GDMS, a strategic player in the transition to the local cloud
The public cloud, which is currently making record profits, is reaching its limits. More and more companies are considering repatriating their data as close as possible to their business center. The reasons are diverse: economic, ecological, sovereignist, or pragmatically for performance.
Yesterday, Wednesday, March 30, the French Business Club in Laos met at Metisse Restaurant. Mathieu Ploton from Global Digital Management Solutions presented how GDMS supports businesses and the Lao government in their transition to the domestic cloud.
Why a local cloud?
Data Privacy and Data Sovereignty
Nowadays, US and Chinese companies dominate the public cloud market. AWS, Azure, and Google Cloud represent two-thirds of the public cloud market share.
The Clarifying Lawful Overseas Use of Data Act or CLOUD Act allows U.S. federal law enforcement to request data from U.S.-based technology companies regardless of geographical location. It means that data hosted in leading cloud companies such as AWS or Azure can by warrant be handed over to the US government. This could represent a sovereignty issue when it is related to sensitive data such as personal information.
As for Chinese companies, there are only a few cases where China compelled public cloud providers to release customer data.
Companies in Lao PDR and the government shall take this risk into consideration when selecting a location to store customer or citizen personal data. The best location will only be to host this data locally with a local company hence solely subject to the local law.
Local Cloud significantly improves user experience
There are two network parameters that impact the performance of web applications. Bandwidth and Latency. A common belief is that the former is the most impactful but it is actually not the case.
Latency is the time for a packet to leave someone’s computer, reach the destination server and come back. When a user attempts to load a webpage, there are multiple sessions involved hence multiple back and forth between the user computer and the server.
The nearest public cloud provider from Laos is Singapore which represents a return trip of 40-50ms between the local user and the remote server. From a webpage loading perspective, it translates into 1s of load time between the time the user press enters and the time the webpage starts to load. This is quite significant, especially for users that work on business applications such as CRM or ERP which constant interaction to a remote web server.
By hosting a business application locally, the latency can be reduced from 45ms to less than 5ms. The impact on the user experience is immense and for business users, it also means a significant improvement in productivity.
Edge Computing, the future of cloud computing?

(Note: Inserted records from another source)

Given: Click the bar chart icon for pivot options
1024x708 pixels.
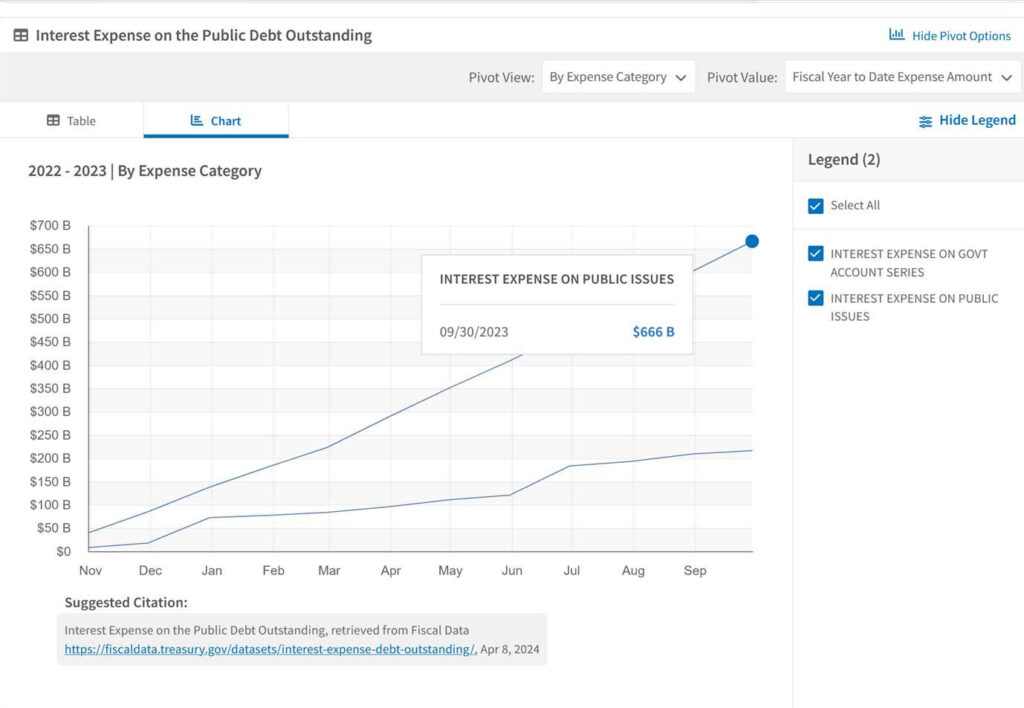Looking at the screenshot, I should click(897, 35).
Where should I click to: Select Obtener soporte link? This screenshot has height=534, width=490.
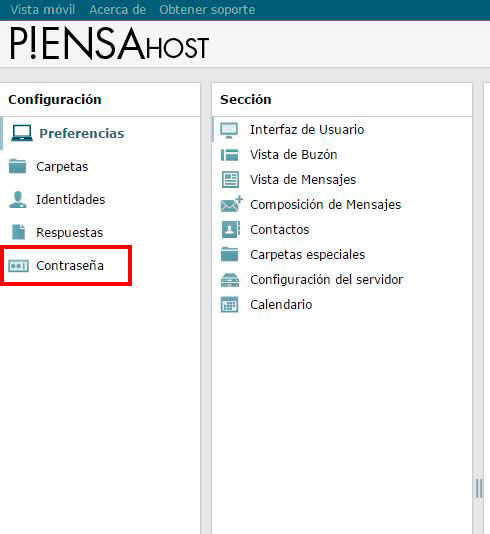[x=207, y=10]
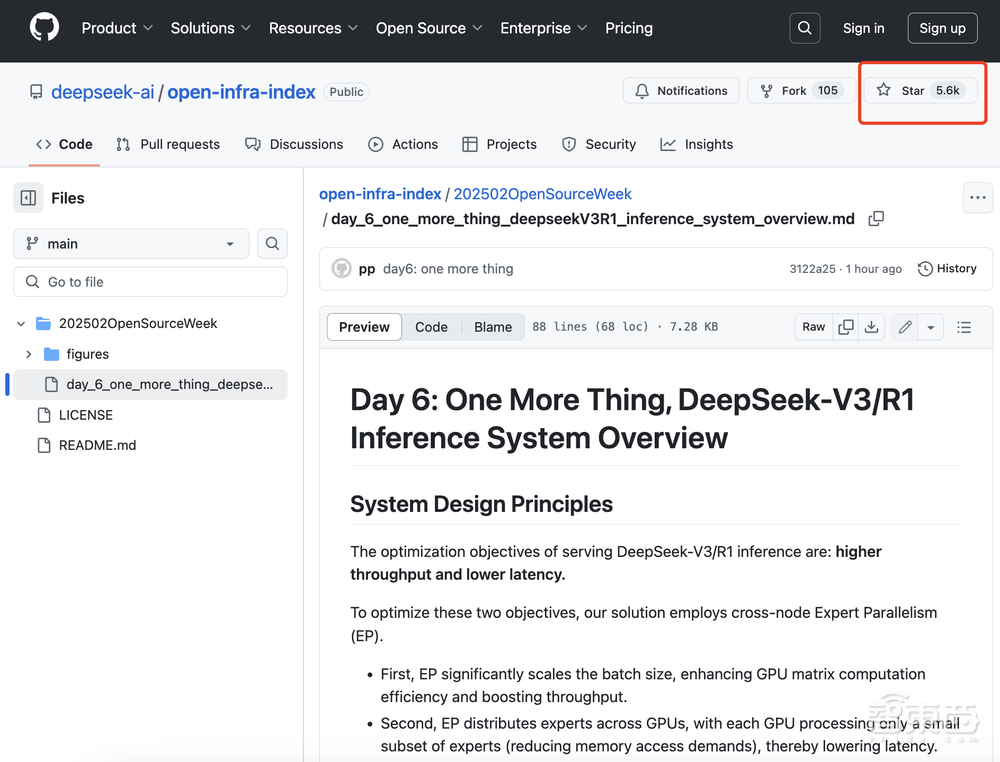Screen dimensions: 1000x762
Task: Copy raw file contents icon
Action: click(846, 327)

According to GlobalData, the market for edge computing in Asia Pacific (APAC) estimated to reach US$5.8bn by 2024, representing a compound annual growth rate of 21 percent over five years.
What Is Edge Computing? Edge computing is a distributed IT architecture that moves computing resources from clouds and data centers as close as possible to the originating source.

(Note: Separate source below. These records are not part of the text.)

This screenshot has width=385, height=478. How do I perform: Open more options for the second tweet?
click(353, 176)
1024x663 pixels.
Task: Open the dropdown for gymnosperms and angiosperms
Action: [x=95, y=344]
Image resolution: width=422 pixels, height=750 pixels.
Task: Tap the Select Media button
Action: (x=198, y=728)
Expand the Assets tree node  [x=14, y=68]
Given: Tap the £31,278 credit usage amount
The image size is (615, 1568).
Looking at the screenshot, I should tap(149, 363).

To foster the development of edge computing, it is crucial to develop in-country infrastructure. Datacenters of various sizes, fiber networks, local internet exchange. Edge computing in essence is deployed as close to the user as possible. A large data center in the city capital will not be sufficient to deploy edge computing but it is definitely a start.
Edge Computing enables the development of new applications: Smartgrid, Remote monitoring of assets, Predictive maintenance, In-Hospital Patient Monitoring, Traffic Management, Virtualised radio networks, and 5G, Cloud Gaming…

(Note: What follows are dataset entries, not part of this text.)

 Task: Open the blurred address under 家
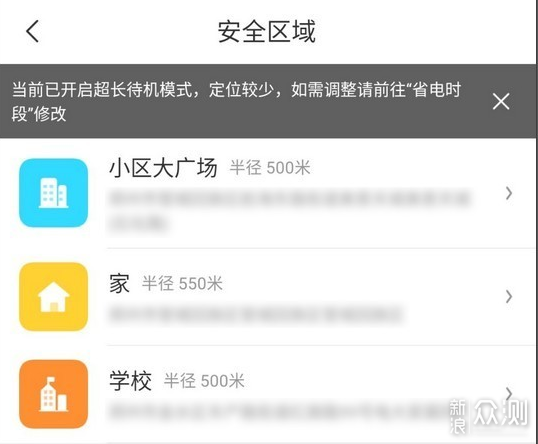click(x=255, y=314)
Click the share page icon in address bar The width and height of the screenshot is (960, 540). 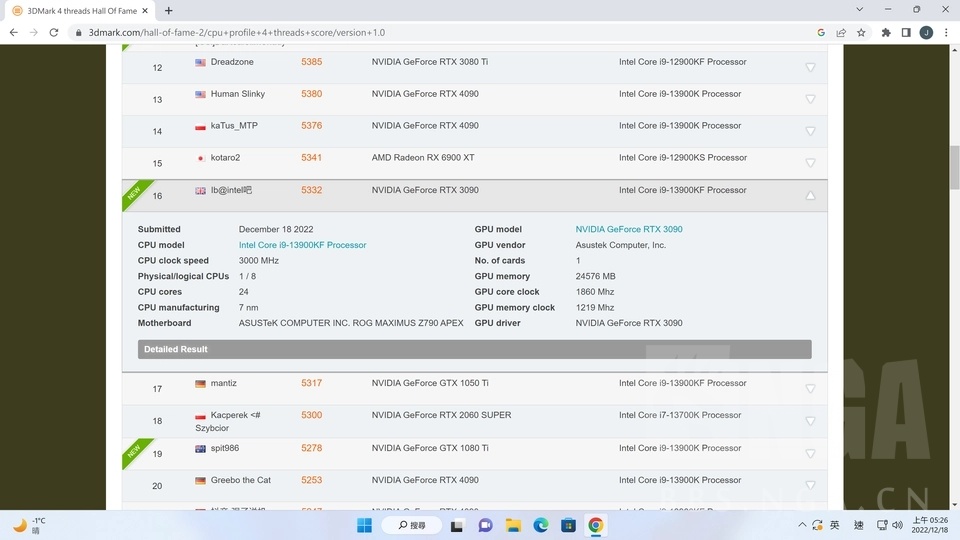(x=841, y=32)
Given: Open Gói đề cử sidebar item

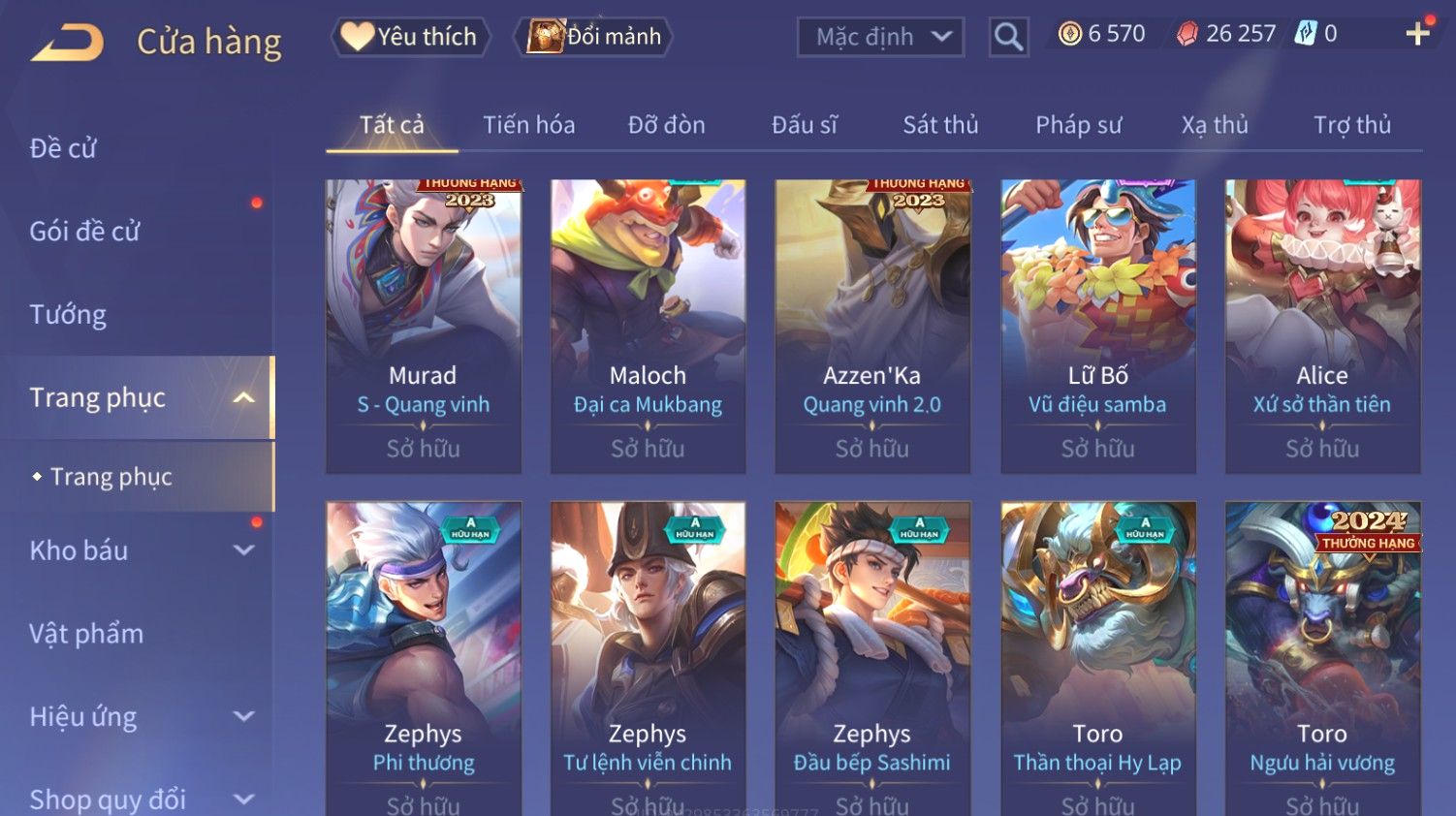Looking at the screenshot, I should click(x=85, y=232).
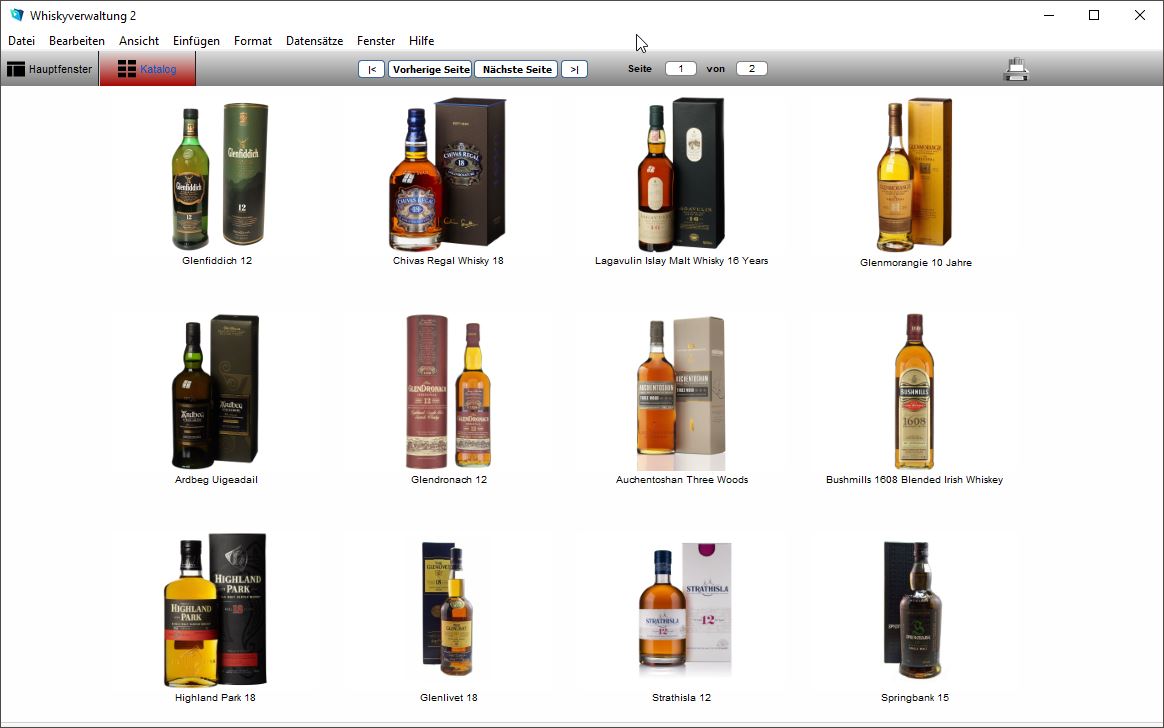Expand the Einfügen menu
Image resolution: width=1164 pixels, height=728 pixels.
click(196, 41)
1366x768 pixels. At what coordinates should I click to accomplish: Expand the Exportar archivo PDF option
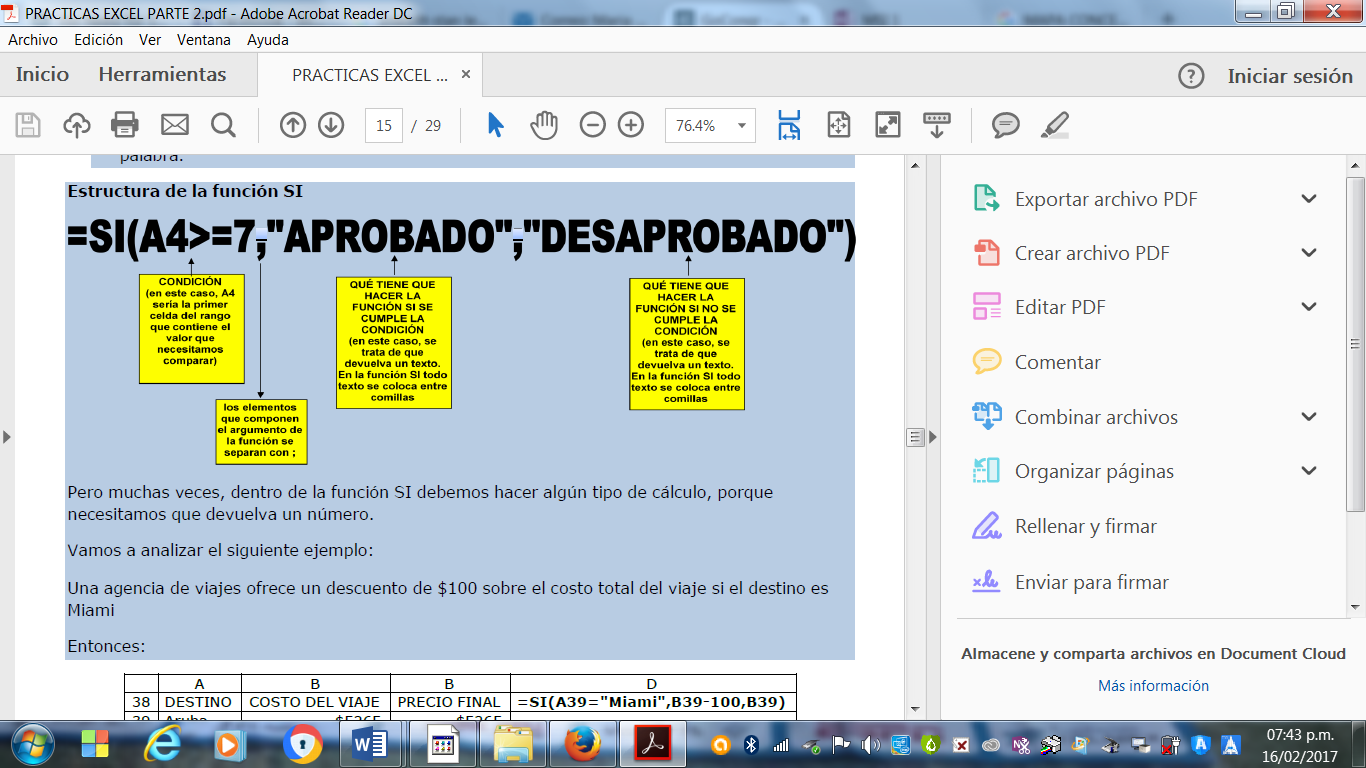click(1308, 199)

GDMS, an international company with a local reach
GDMS is the very first cloud service provider in Lao PDR. Our technology stack is deployed in a local data center facility in Vientiane that complies with international standards of availability and performance.
We partner with international vendors to offer cutting-edge cloud services to our customers in Lao PDR.
We have the ambition to deploy additional cloud availability zones in Lao PDR in the near future to enable Edge Computing Applications.